Passing the CISSP: Lessons Learnt, and What Comes Next

The result first

In November I sat the CISSP and passed. The endorsement process is done, the letters are official, and I have had a few weeks to let the experience settle — which is about the right distance to write down what actually mattered, separate from the adrenaline of the test centre.

This is the post I went looking for before I started studying and never quite found: not a resource dump, but an honest account of what the exam rewards, where I spent effort badly, and how I am choosing what comes next.

What the CISSP actually tests

The most useful thing anyone told me: the CISSP is not a technical exam that happens to mention management — it is a risk-management exam that happens to mention technology. Eight domains, from security architecture and IAM through to software development security, but the questions rarely ask can you do this. They ask what should be done first, and who decides.

Coming from hands-on detection engineering and incident response, that reframing was the single biggest adjustment. My instinct on a scenario question was to reach for the technical fix. The exam consistently wanted the answer one level up: assess the risk, consult the policy, protect life and safety, involve the owner of the decision. Once I started answering as the adviser in the room rather than the engineer at the keyboard, my practice scores jumped.
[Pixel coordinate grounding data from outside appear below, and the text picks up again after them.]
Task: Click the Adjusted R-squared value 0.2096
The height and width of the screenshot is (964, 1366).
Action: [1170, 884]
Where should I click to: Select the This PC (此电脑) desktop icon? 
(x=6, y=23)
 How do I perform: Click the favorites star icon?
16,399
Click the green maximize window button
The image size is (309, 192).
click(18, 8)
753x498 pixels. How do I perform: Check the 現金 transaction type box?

The experience requirement does real work here. Years of incidents, post-incident reviews, and executive briefings meant large parts of the exam were recognition rather than recall. Domains seven and eight — security operations and software development security — cost me very little study time. Governance frameworks and the legal and regulatory material cost me the most.

How I prepared

Nothing exotic, deliberately:

• One primary text, read properly. The official study guide, cover to cover, with notes — rather than skimming three different books. Most of the value was in the domains furthest from my day job.
• Practice questions early and in volume. Not to memorise answers, but to train the style of CISSP reasoning — eliminating the two technically-correct-but-wrong options and picking the answer ISC2 wants. I tracked scores per domain and let the weak domains direct the reading.
• Experience as revision. For every governance concept I mapped a real engagement or incident onto it. Abstract frameworks stick when they have a war story attached.
• Respecting the CAT format. The adaptive exam gives you no feedback, no review, and no second pass. I practised committing to answers and moving on, because hesitation is the real time-killer.
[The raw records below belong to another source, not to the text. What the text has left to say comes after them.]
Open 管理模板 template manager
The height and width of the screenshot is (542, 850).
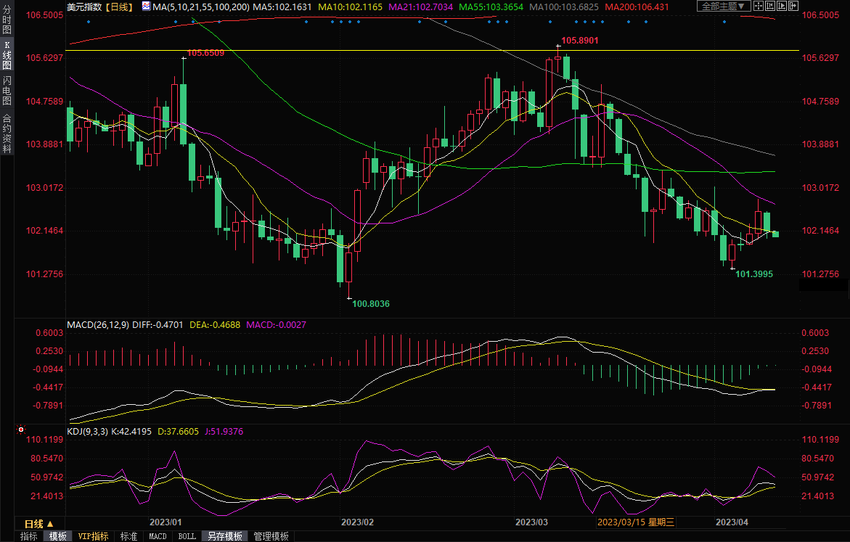pyautogui.click(x=271, y=536)
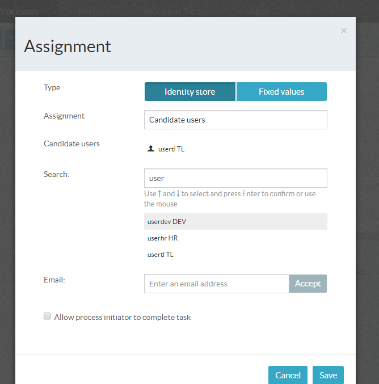Click the 'Allow process initiator' label text
This screenshot has height=384, width=379.
[x=123, y=317]
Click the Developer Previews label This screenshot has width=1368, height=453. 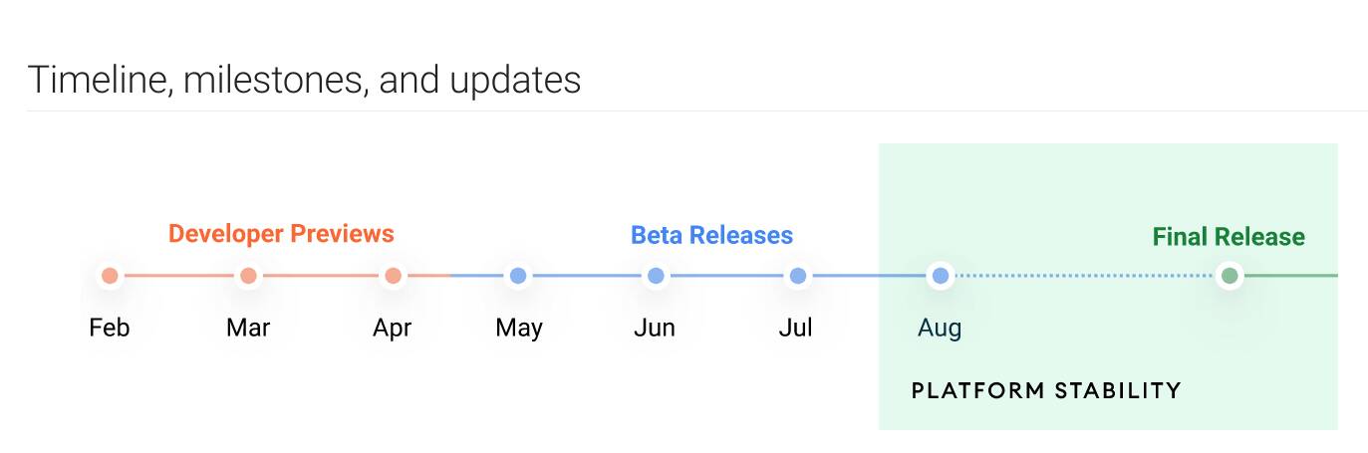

Total elapsed time was around three months of evening and weekend study, heavier in the final month.

What I would do differently

• Book the exam first. I studied for several weeks without a date and drifted. The moment the booking existed, the studying became serious. Deadlines are the cheapest productivity tool there is.
• Start practice questions in week one, not week five. I "saved" them until I had read more, which only delayed the diagnostic information I needed about where I was actually weak.
• Spend even less time on my strong domains. Comfort reading feels like progress. Re-reading incident response material I use every week was reassurance, not preparation.
• Trust the first instinct in the exam. The questions I agonised over were rarely improved by the agonising.
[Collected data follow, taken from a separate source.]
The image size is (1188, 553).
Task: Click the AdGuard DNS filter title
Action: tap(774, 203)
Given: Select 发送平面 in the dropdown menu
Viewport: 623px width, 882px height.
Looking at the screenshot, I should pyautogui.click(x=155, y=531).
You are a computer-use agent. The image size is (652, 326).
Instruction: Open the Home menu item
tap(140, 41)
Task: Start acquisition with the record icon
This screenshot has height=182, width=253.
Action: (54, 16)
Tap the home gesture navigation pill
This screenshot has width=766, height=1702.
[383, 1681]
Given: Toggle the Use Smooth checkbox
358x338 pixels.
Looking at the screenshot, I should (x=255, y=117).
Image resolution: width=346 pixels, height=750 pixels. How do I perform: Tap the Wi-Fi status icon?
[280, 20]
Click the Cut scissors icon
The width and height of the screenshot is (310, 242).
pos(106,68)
What comes next: CCSP, OSCP, CEH

With CISSP, GSEC, and the OCI Security Professional in place, the question is what adds signal rather than wallpaper. My current thinking:

CCSP is the natural next step. My day job is cloud detection and cloud security architecture, the CISSP satisfies its experience requirement, and the overlap in study discipline is real. It deepens the credential set in the exact direction my work already points.

OSCP is the one I want for the engineering, not the CV. Detection work is better when you genuinely understand offence, and my CTF time on Hack The Box and TryHackMe keeps confirming it. The OSCP is a serious time commitment — months of lab work, a 24-hour practical — so it earns a dedicated block of the calendar rather than being squeezed into evenings. It also feeds directly into Project Vivarium: the better I am at the red side, the better the adversarial agents and the detections that answer them.

CEH is the honest maybe. It opens doors with HR filters and some government frameworks, but technically it sits well below OSCP, and as a knowledge check it overlaps with ground GSEC already covers. If it happens, it will be opportunistic — not a goal in its own right.

So the order is CCSP next, OSCP as the project for the year after, CEH only if circumstance makes it cheap. Ask me again after the CCSP — test centres have a way of revising plans.